Movie: The Laughing Policeman (1974)
Flipping channels the other day, I stumbled onto the middle of The Laughing Policeman. After three minutes I thought, “It’s been too long since I’ve seen this. Time to watch it again from the beginning.”
Policeman is one of the great underrated procedurals, a movie with an unerring eye and ear for detail. Screenwriter Tom Rickman skillfully transfers the action of the award-winning Sjöwall/Wahlöö novel from Sweden to San Francisco. Walter Matthau leads the investigation into a massacre on a public bus, a task complicated by the fact that his own partner is one of the victims. Bruce Dern is the callous detective new to the detail who slowly breaks through Matthau’s shell.
Three random observations:
1. It was filmed in a San Francisco still in the shadow of the Zodiac killings. Tremendous location work. Every aspect of the city’s life at the time – hippies, political revolutionaries, Mitchell Brothers-style sleaze – is on display. For crime drama, nothing beats the city by the bay.

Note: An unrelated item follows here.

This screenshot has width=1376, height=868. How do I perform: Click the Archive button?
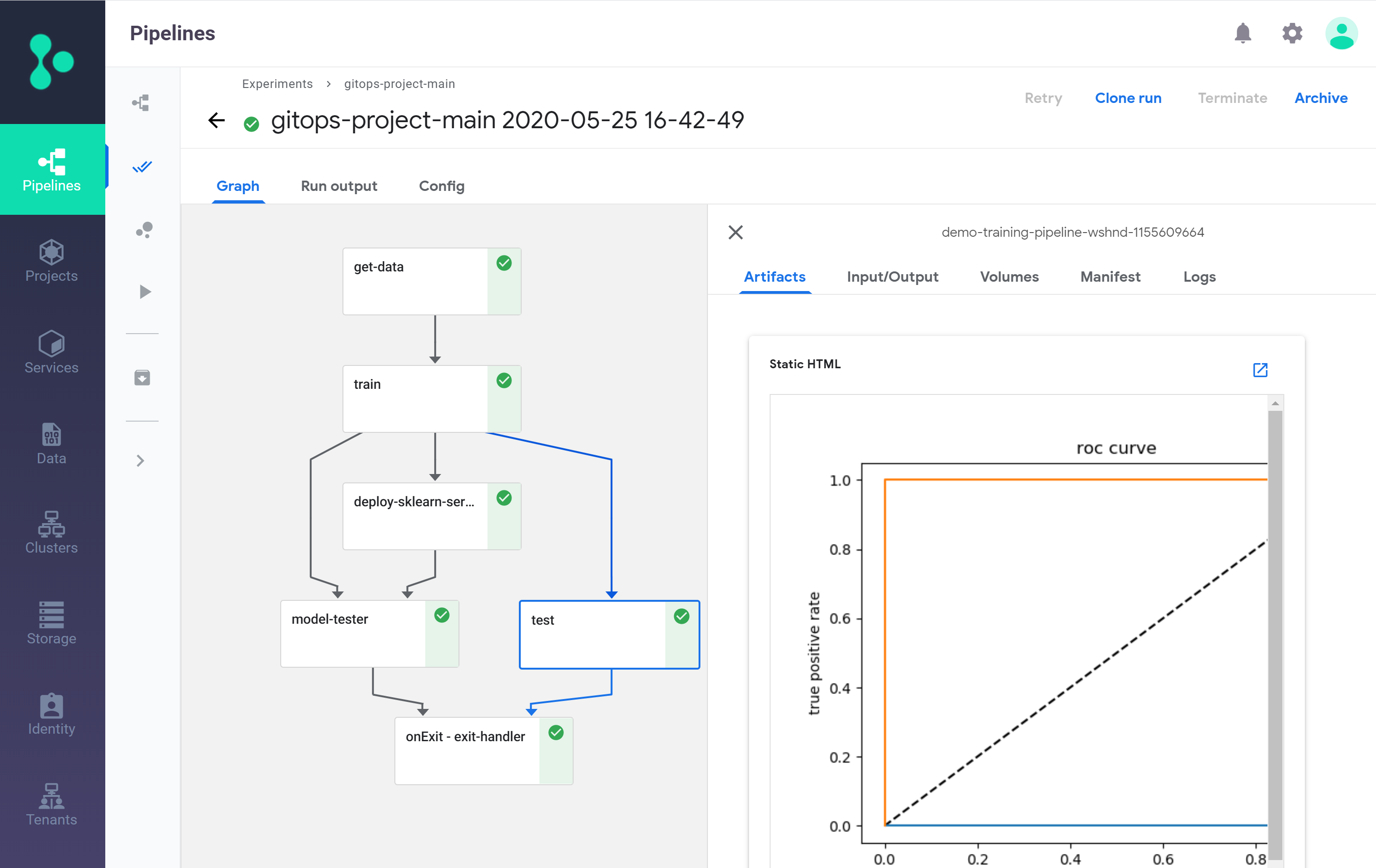1321,98
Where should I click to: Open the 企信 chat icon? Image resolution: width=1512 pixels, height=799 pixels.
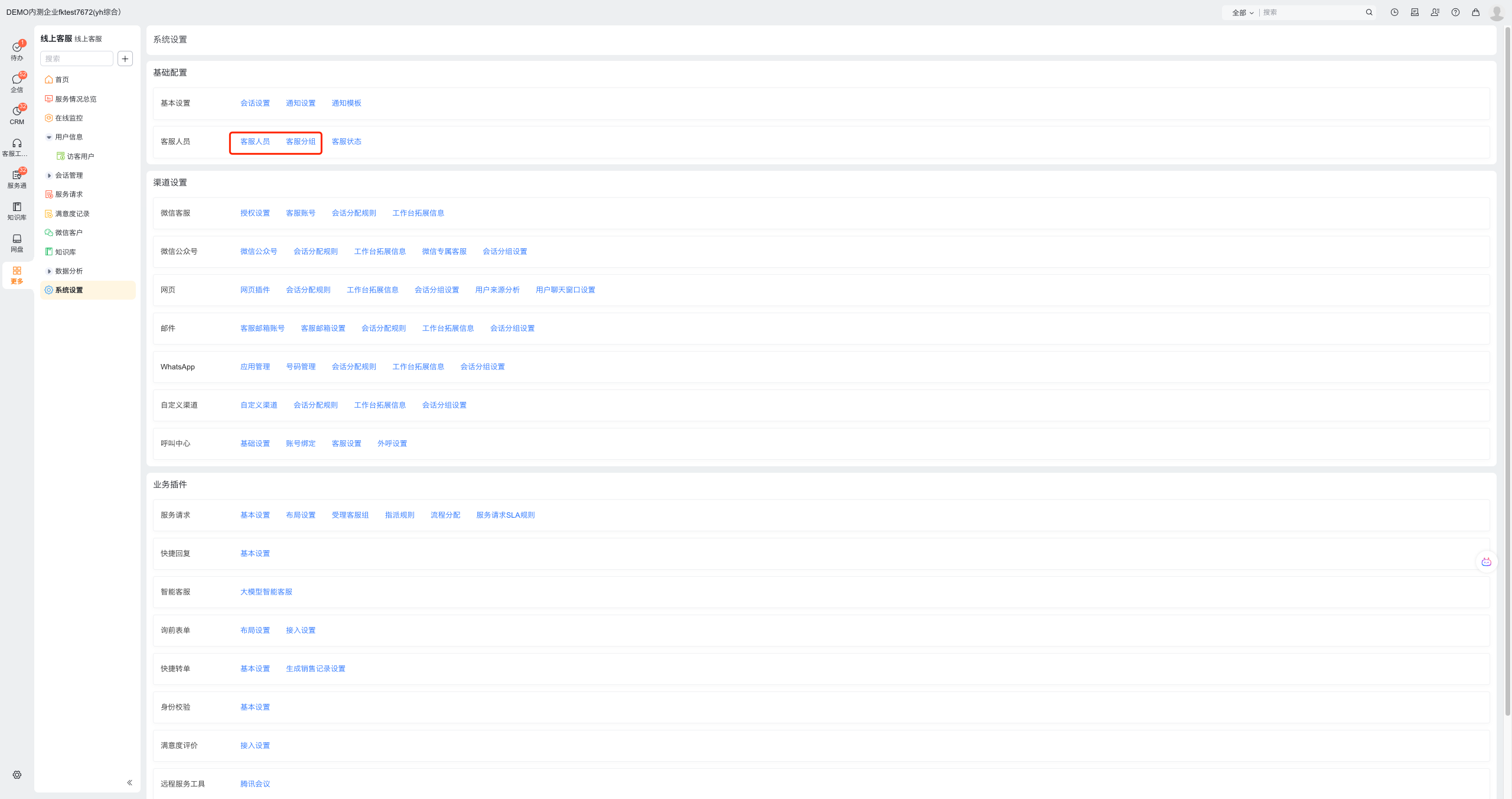[x=17, y=82]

2. In 1973 and ’74, Matthau consecutively appeared in Charley Varrick, Policeman, and The Taking of Pelham One Two Three, which as some of you know is the Official Vince Keenan.com Greatest Movie Ever Made™. That’s a stupendous streak of winners. Especially since Matthau’s acting wasn’t stylized. No matter what side of the law his characters were on, Matthau played guys who worked for a living.
3. I think the title was meant ironically.